▶ [TESTO FORNITO]

::::::::

La bambina stanca

La bambina stanca Book Cover La bambina stanca
Renata Adamo
Pendragon
2017
9788865988930

Esordio di Renata Adamo, scrittrice e traduttrice meranese, bolognese d'adozione, ex insegnante, classe 1950, “La bambina stanca” [Pendragon, 2017; pp. 142, euro 14] è una raccolta di otto racconti che sigilla un bel pezzo di vita dedicato alla ricerca e alla sperimentazione, con una certa classe e una singolare personalità. Qualcosa era già uscito, qua e là: ad esempio il primo racconto, “Oltre la soglia”, era stato già pubblicato, nel 2008, sul blog della scrittrice Fiorenza Aste, già apprezzata per il notevole e troppo sottovalutato esordio “Cocci di bottiglia” [2007]; il quarto pezzo, “Regina Maharaba”, si era aggiudicato il premio Andersen per la più bella fiaba inedita, nel 2009. Altrimenti e altrove, nel corso degli ultimi quindici anni, Renata Adamo si era fatta apprezzare per l'incrollabile e simbolica passione per Robert Walser, al quale ha dedicato diversi convegni, di ovvia e prevedibile risonanza internazionale (come “R. W. – Manuscriptwelten”); poi, s'era fatta riconoscere per la collaborazione con una rivista letteraria molto snob e molto elegante, “Zibaldoni”, per qualche ispirata recensione apparsa su internet letterario. Punto.

Nell'indice della “Bambina stanca” non c'è traccia di datazione dei pezzi; non è possibile ricostruirne i rapporti cronologici, e per chi ha qualche inclinazione per la filologia è una piccola frustrazione, per ovvie ragioni. Non c'è neppure una prefazione o una postfazione, come forse la Adamo avrebbe meritato; il suo è stato un cammino autoriale silenzioso e discreto (d'altra parte, una che ama Walser non può che rifiutare il nostro chiasso), e tuttavia “è stato” ed anzi è; io provo qui a darvi qualche altra notizia, prima di entrare nel cuore dell'opera, proprio perché l'edizione Pendragon fa finta che voi sappiate già un sacco di cose. Renata Adamo è nata a Merano, è cresciuta in quella cultura mezza austriaca mezza italiana mezza ladina maturando una particolare sensibilità, e alimentando il suo immaginario mediterraneo di qualcosa di diverso: di boschi e di neve, di ghiaccio e di fate che sembrano streghe, e viceversa; come ha avuto modo di scrivere altrove, commentando il suo amato Walser, e forse parlando un poco anche di sé stessa: “L’amore di Robert Walser per le sue fate tragiche è una fredda passione invernale. Freddo è l’invito che le chiama nel mondo. Freddo il paesaggio che le accoglie. Grossi fiocchi di neve cadono su quel paesaggio, 'e sempre si trattava di buie albe invernali'”.

::::::::

▶ [DATI ARCHIVIATI]
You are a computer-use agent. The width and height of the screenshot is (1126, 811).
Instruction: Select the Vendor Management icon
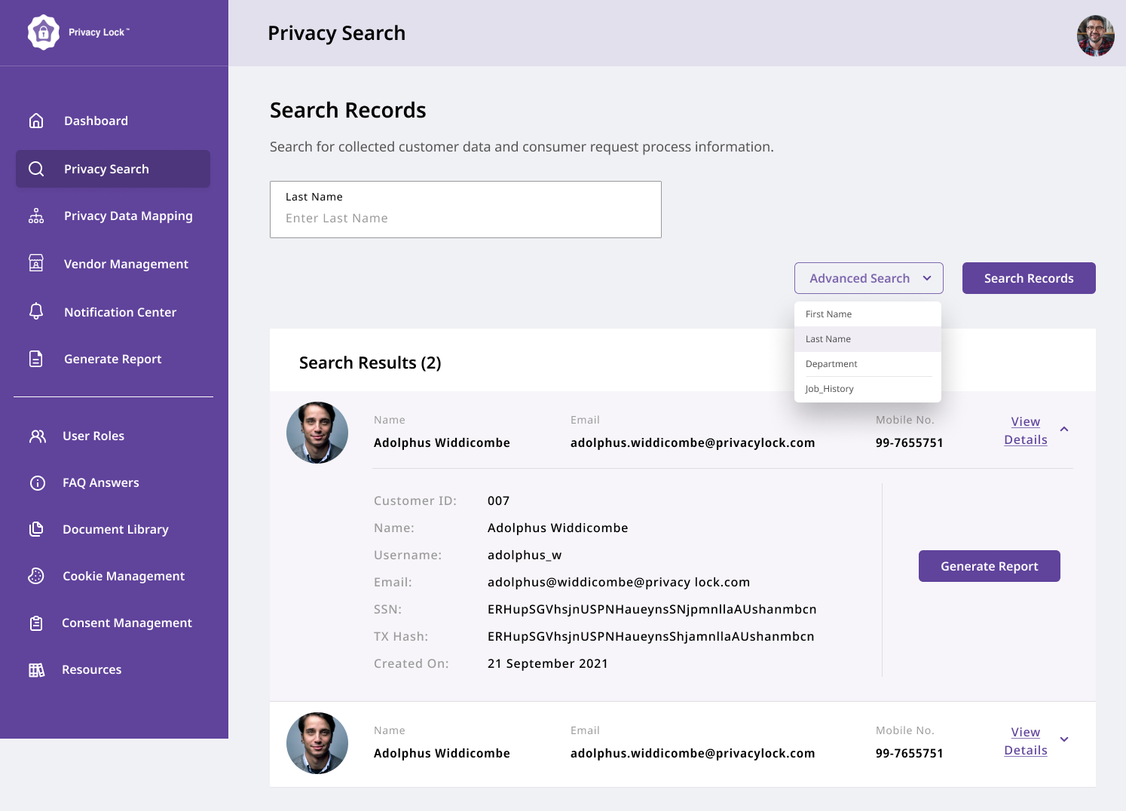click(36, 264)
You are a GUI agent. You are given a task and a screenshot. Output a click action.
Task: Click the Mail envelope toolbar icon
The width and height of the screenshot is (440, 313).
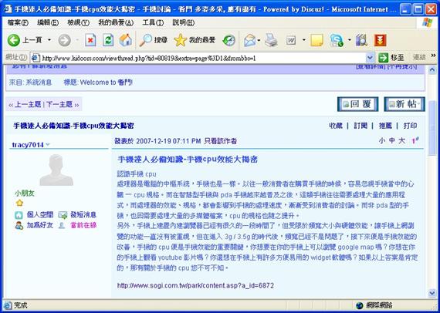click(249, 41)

::::::::

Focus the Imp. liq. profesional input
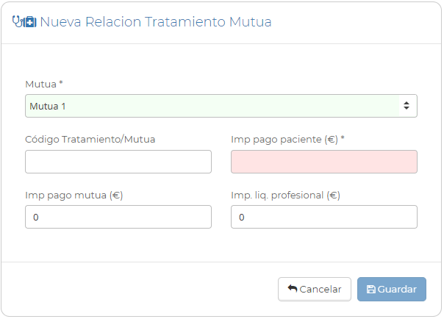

::::::::

▶ [ESERCIZIO SCRITTO A]
Nella recensione su «La bambina stanca», quale premio ottenne il racconto «Regina Maharaba», e in che anno?
▶ [ESERCIZIO SCRITTO B]
Riprendi la recensione su «La bambina stanca» e proseguila a partire dall'ultima frase riportata.
Le voci sono materiale a parte, distinto dalla recensione su «La bambina stanca».

▶ [RISPOSTA SCRITTA A]
Il premio Andersen per la più bella fiaba inedita, nel 2009.

▶ [RISPOSTA SCRITTA B]
Tecnicamente, come lettrice, ha sempre mostrato una notevole profondità nello scandagliare i libri; stilisticamente, non è mai stata estranea a un'eleganza e a un'educazione più mitteleuropea che mediterranea, e in questo l'ho trovata tanto famigliare, da sempre. E come scrittrice com'è, la nostra misteriosa Renata Adamo, meranese (di ascendenza italiana, rimarca lei) e poi bolognese, sin dagli anni dell'università? È una scrittrice che parla soprattutto di donne: di bambine, di ragazzine, di adolescenti, di streghe e di fate, di serve e di padrone. Difficilmente parla d'amore: quando parla d'amore è perché c'è qualcosa di travolgente (che poi non descrive, evoca e basta). È una scrittrice che ogni tanto pizzica le corde dell'inconscio, e si diverte a scombinare simbolismi o a scombussolare cliché; è capace di cattiveria – cioè di rappresentare ostinazione, rappresaglia, furore – ed è capace di pietà, una pietà ruvida e piena di calore.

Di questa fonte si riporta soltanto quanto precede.